I know, I know but this is Salon. You won't even see this headline in the NYT before next fall. If then. At least Salon has noticed it mere months after this blog.
Yes, Mr Eshelman, there is a "war on workers" but it didn't start with the economic crisis, it started 30 years ago with Reagan and the rise of so-called "conservatism", and it has been with increasing success putting us on the street for all that time. Not that you noticed. And yes, US corporations are using the economic crisis as an excuse to get rid of workers. They routinely use whatever excuses come to hand to do that and have been - without much govt interference even when the methods they used were illegal - for decades. Why should this be any different? It isn't.

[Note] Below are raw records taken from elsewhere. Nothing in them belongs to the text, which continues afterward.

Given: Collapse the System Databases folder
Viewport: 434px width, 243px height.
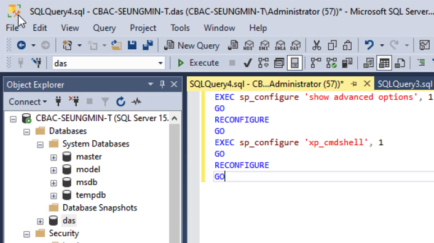Looking at the screenshot, I should point(40,145).
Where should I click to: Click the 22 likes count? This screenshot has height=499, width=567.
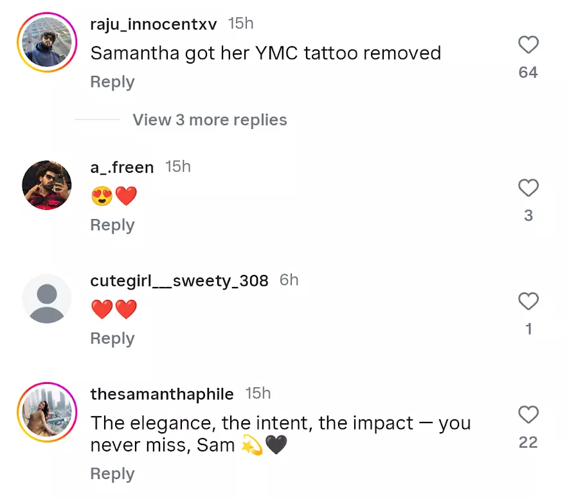tap(528, 442)
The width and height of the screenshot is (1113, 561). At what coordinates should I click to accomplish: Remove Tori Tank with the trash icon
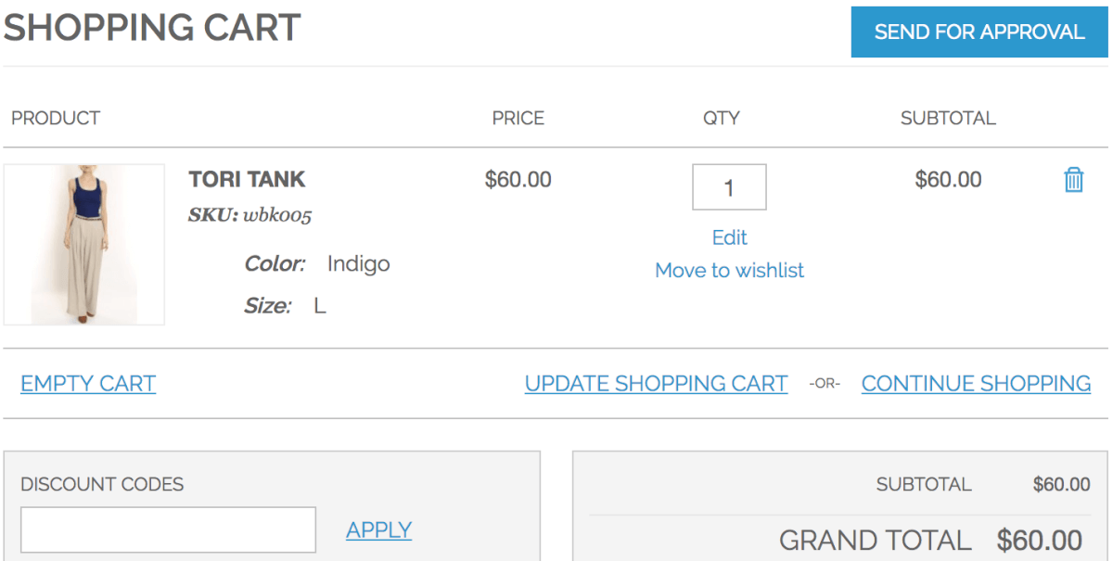(x=1073, y=180)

The mainstream media has generally sketched a picture of a labor market in which, under the pressure of an economic meltdown, workers succumb to two types of downsizing. In one, a fierce recession forces businesses, desperate to cut costs in terrible times, to lay off workers. They, in turn, face grim prospects for gainful employment elsewhere. In a kinder, gentler version of the same, employers, desperate to cut costs in terrible times, offer -- or sometimes force workers to take -- "furloughs," salary cuts, union givebacks, four-day work weeks, or unpaid holidays rather than axing large numbers of them.
***
In some cases, under the guise of "recession" pressure, they may be waging a secret war against their own workers, using even the most innocuous transgressions of workplace rules as the trigger for firings -- and so, of course, putting the fear of God into those who remain. In this way, company payrolls are not only being reduced by mass layoffs, but workers are being squeezed for ever greater productivity in return for lower wages, worse hours and fewer benefits. The weapon of choice is the specter of unemployment, a kind of death by a thousand (or a million) cuts.
(emphasis added)
Mr Eshelman's sense of breathless discovery is somewhat offensive however welcome it may be. Offensive to me and to everyone else who has been writing about it for the past decade. Look at the bolded section again. What is there in that sentence that is in any way different from what corporations have been doing for 30 years? Even the threat is the same.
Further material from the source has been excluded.